C’est l’esprit Cocoshaker: cultiver l’expérimentation, chercher la bonne manière de faire, s’autoriser à tester, à réajuster, à retester …
Chiffres et impacts : dix ans en quelques repères
-
221 entrepreneur·e·s accompagné·e·s, convaincus qu’on peut entreprendre autrement
- 386 000 € de bourses obtenues grâce à l’intermédiaire de CoCoShaker, pour donner un véritable coup de pouce à des projets qui n’auraient peut-être jamais vu le jour sans ce soutien
- 60 événements par an, qui tissent des liens entre porteurs de projets, partenaires publics, citoyens et financeurs
- Un territoire élargi aux quatre départements auvergnats, parce que l’innovation sociale ne s’arrête pas aux frontières d’une métropole
Quelques uns des projets emblématiques soutenus par CoCoShaker au fil des ans :
-
Monsieur Damien – un atelier « La gamification, c’est quoi ? » animé par Damien, qui explore comment les mécanismes de jeu peuvent renforcer l’engagement dans des projets sociaux et culturels
- La Forêt des Arboris – une kermesse éco-participative imaginée par d’anciens incubés, qui transforme la forêt des Arboris en un lieu de rencontres festives et solidaires
- Mobil’Sport – des jeux sportifs itinérants pensés pour rapprocher différentes générations et promouvoir l’activité physique dans les communes rurales
-
Les BAZARs de la Santé : réhabilitation d’un ancien hôtel-restaurant pour créer le premier centre français et européen de ressources dédié à la prévention primaire de la santé physique et mentale des professionnels, étudiants et aidants du secteur santé, axé sur la pairs-aidance, la santé intégrative et le développement des soft skills.

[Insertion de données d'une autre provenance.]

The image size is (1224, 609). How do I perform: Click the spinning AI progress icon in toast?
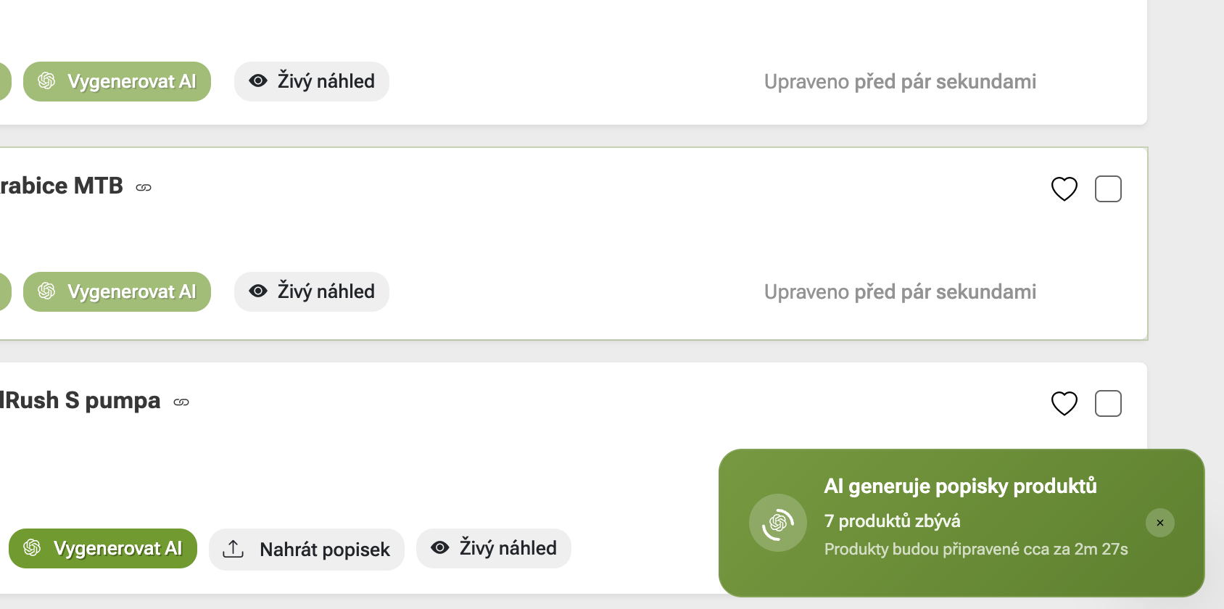tap(777, 523)
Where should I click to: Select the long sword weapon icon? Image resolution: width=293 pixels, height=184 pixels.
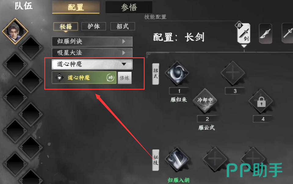[244, 33]
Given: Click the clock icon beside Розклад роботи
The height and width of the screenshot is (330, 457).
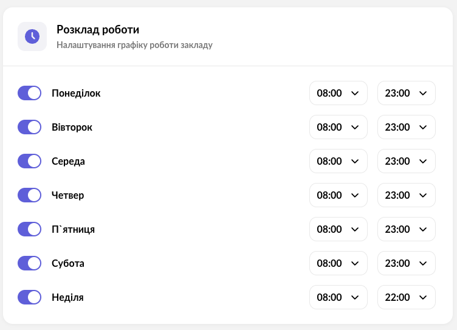Looking at the screenshot, I should point(32,36).
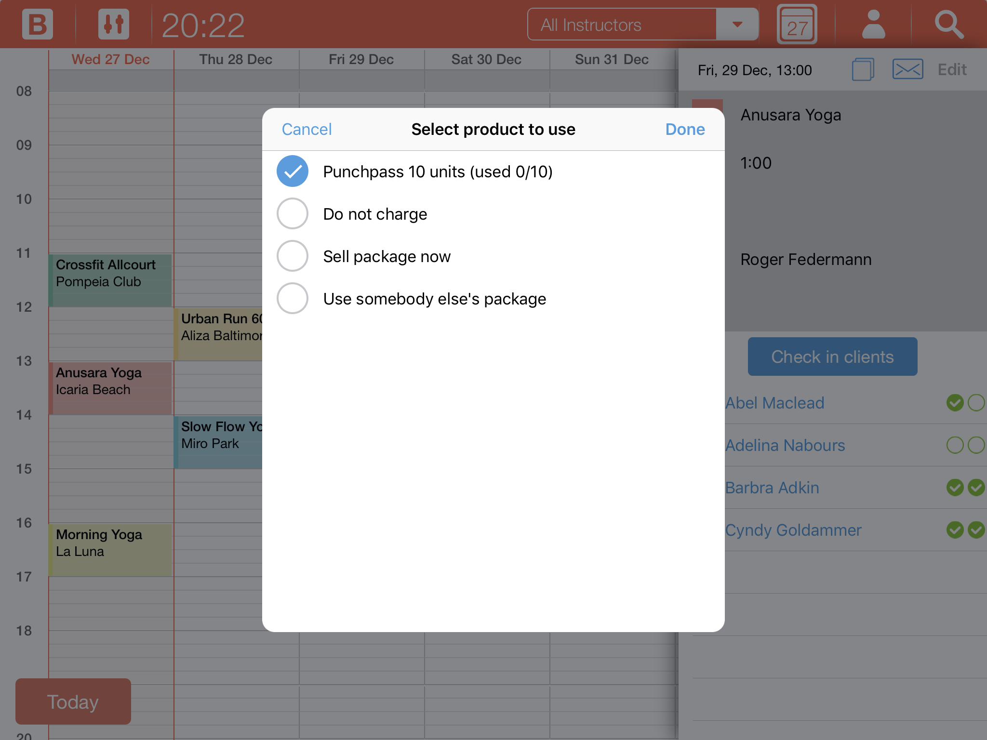Choose Use somebody else's package
Screen dimensions: 987x740
(293, 299)
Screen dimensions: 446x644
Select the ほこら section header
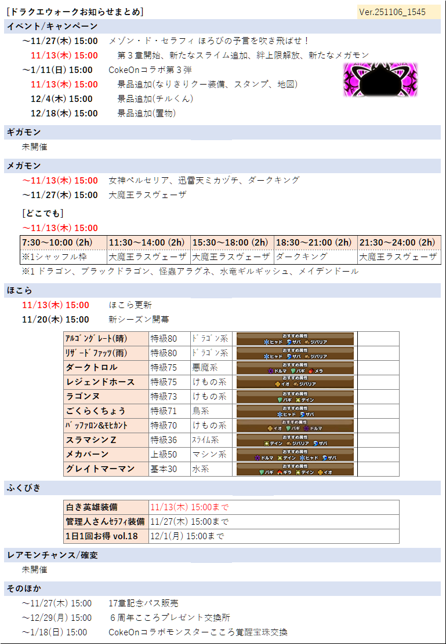pyautogui.click(x=20, y=290)
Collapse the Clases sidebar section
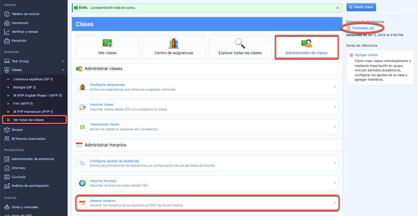Screen dimensions: 418x216 pos(63,70)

- Le Bouillon – un atelier cuisine collaboratif, qui mêle chefs locaux et habitants pour inventer des recettes à partir de produits de saison et lutter contre le gaspillage alimentaire
- Poom – une pâtisserie-conserverie accompagnée en 2023, qui valorise les savoir-faire locaux autour de la confiserie et dynamise l’économie de proximité
-
Alti’Répit: accueils de répit adaptés aux personnes en situation de handicap et à leurs aidants familiaux. Des séjours sur mesure alliant activités nature et contact avec les animaux pour soulager les aidants, rompre l’isolement et offrir un temps de ressourcement.

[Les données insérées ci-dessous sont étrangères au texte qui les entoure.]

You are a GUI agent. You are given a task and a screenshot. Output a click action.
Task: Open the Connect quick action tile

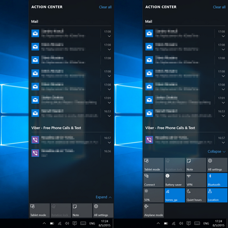pyautogui.click(x=154, y=180)
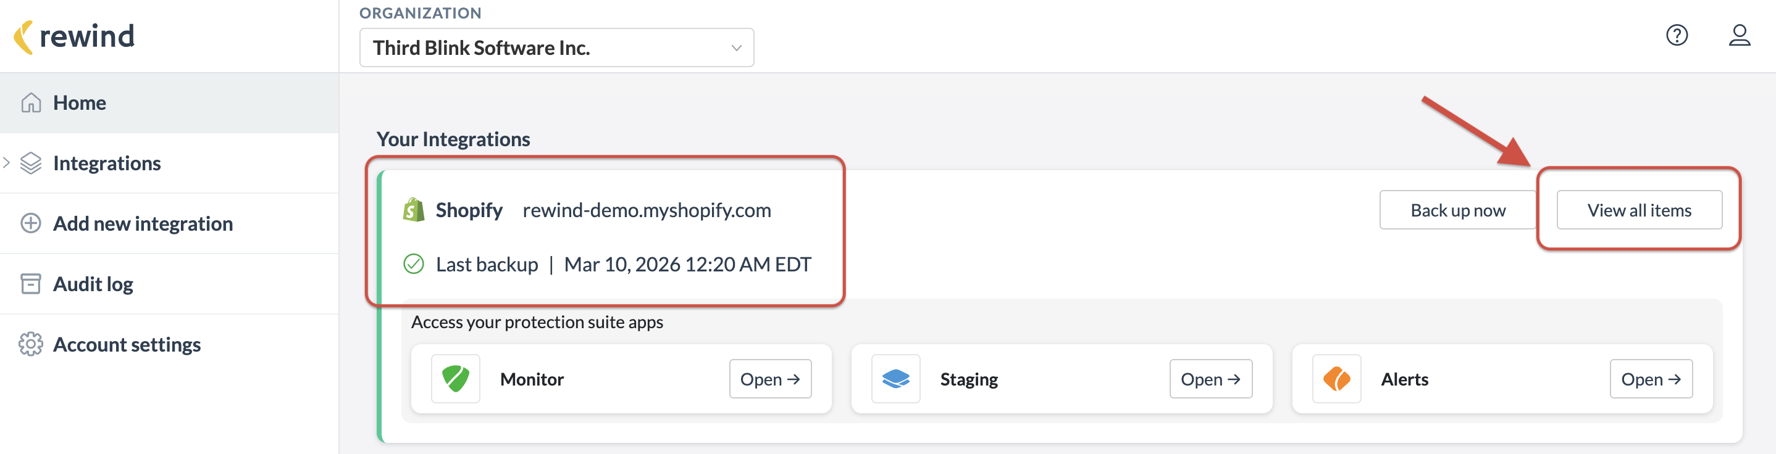
Task: Select the Home icon in sidebar
Action: point(29,102)
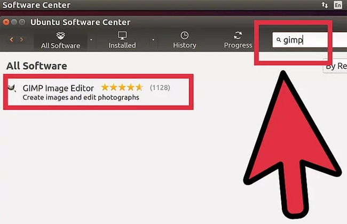The width and height of the screenshot is (347, 224).
Task: Select the GIMP Image Editor result
Action: point(98,92)
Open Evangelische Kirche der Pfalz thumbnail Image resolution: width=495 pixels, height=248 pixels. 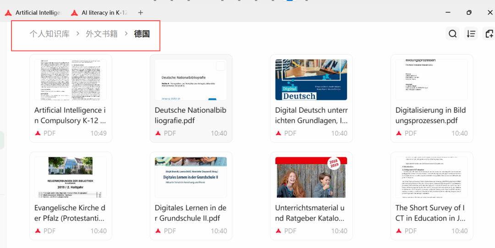pos(70,177)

Trois forces à choyer pour les dix prochaines années
Les femmes et les hommes : Derrière cette décennie et chaque promo, il y a l’équipe, des personnalités engagées. D’Emmanuelle qui a eu l’intuition du besoin et lui a donné corps, à Marion qui a repris les manettes et fait vivre depuis un projet clair et un management vraiment collaboratif et responsabilisant. Il y a de la confiance et beaucoup de place pour la créativité, l’autonomie et l’intelligence collective. C’est vertueux et bénéfique pour l’équipe d’abord – Lucie, Léo, Illona, Etienne, Cécile, Pauline, Fanny, Etienne… chacun laisse son empreinte. Mais aussi pour les projets qu’ils accompagnent. Et c’est cohérent aussi avec le projet.

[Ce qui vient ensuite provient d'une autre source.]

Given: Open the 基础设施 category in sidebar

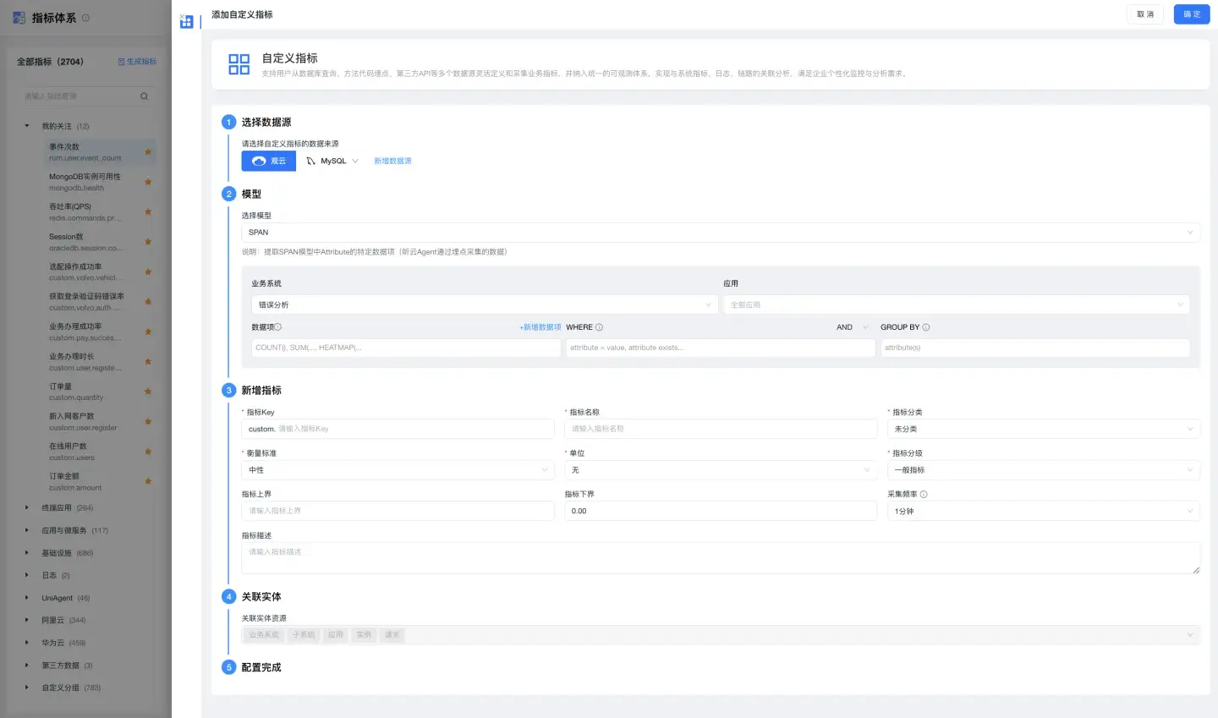Looking at the screenshot, I should coord(57,553).

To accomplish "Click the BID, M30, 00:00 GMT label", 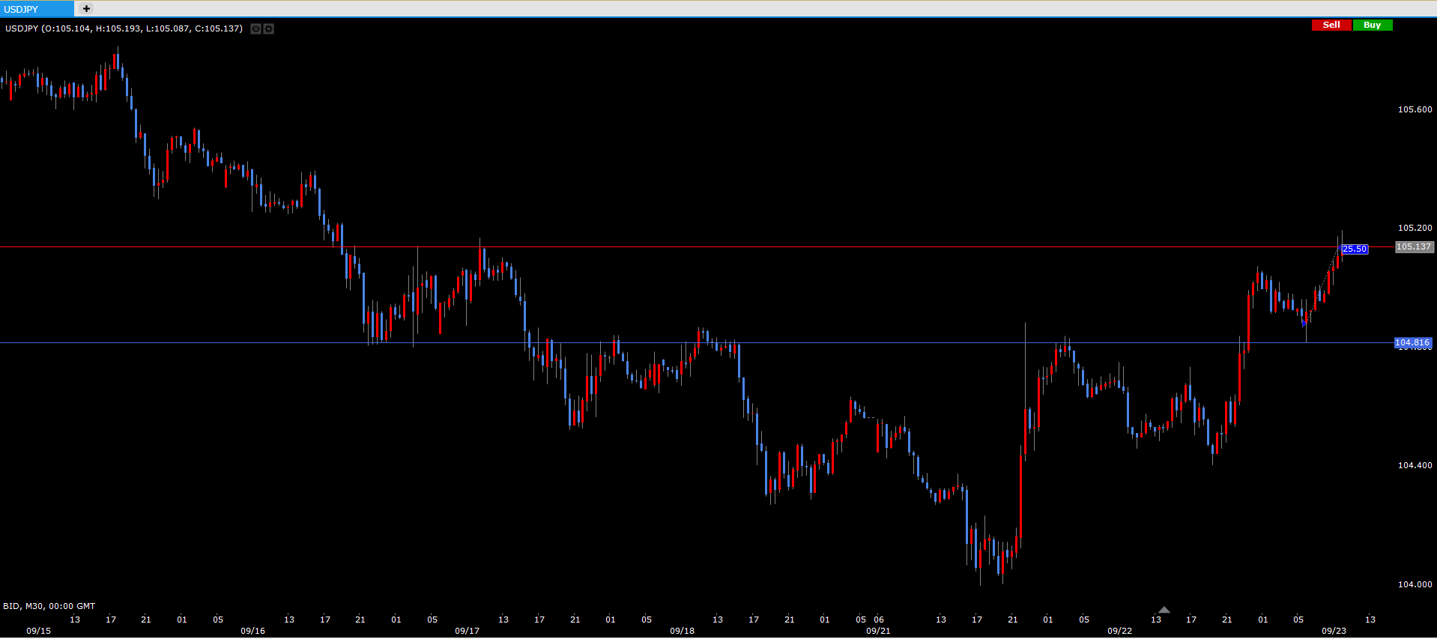I will pos(49,606).
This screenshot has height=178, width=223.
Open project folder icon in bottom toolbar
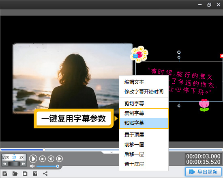click(15, 174)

L’expérimentation : chez CoCoShaker, on teste, on discute, on réajuste, on reteste ; qu’il s’agisse des parcours entrepreneur, de la stratégie de l’incubateur ou du fonctionnement de l’équipe.
L’équilibre public-privé : un réseau solide de partenaires permet d’inscrire chaque action dans la durée. Coopérer, s’ancrer, diversifier : autant de clés de robustesse dans un monde instable, pour reprendre les mots d’Olivier Hamant
Des modèles qui font du bien
Croiser ces porteurs de projet, c’est redonner du sens, ils rappellent qu’on peut construire un avenir désirable. Leur inventivité et leur engagement démultiplient la confiance collective – une énergie rare qu’il faut cultiver.
Alors, oui, le pari de CoCoShaker est singulier : rester humble, rester ancré, et continuer à secouer les idées pour que naissent, ici même, des réponses sociales et environnementales qui fonctionnent.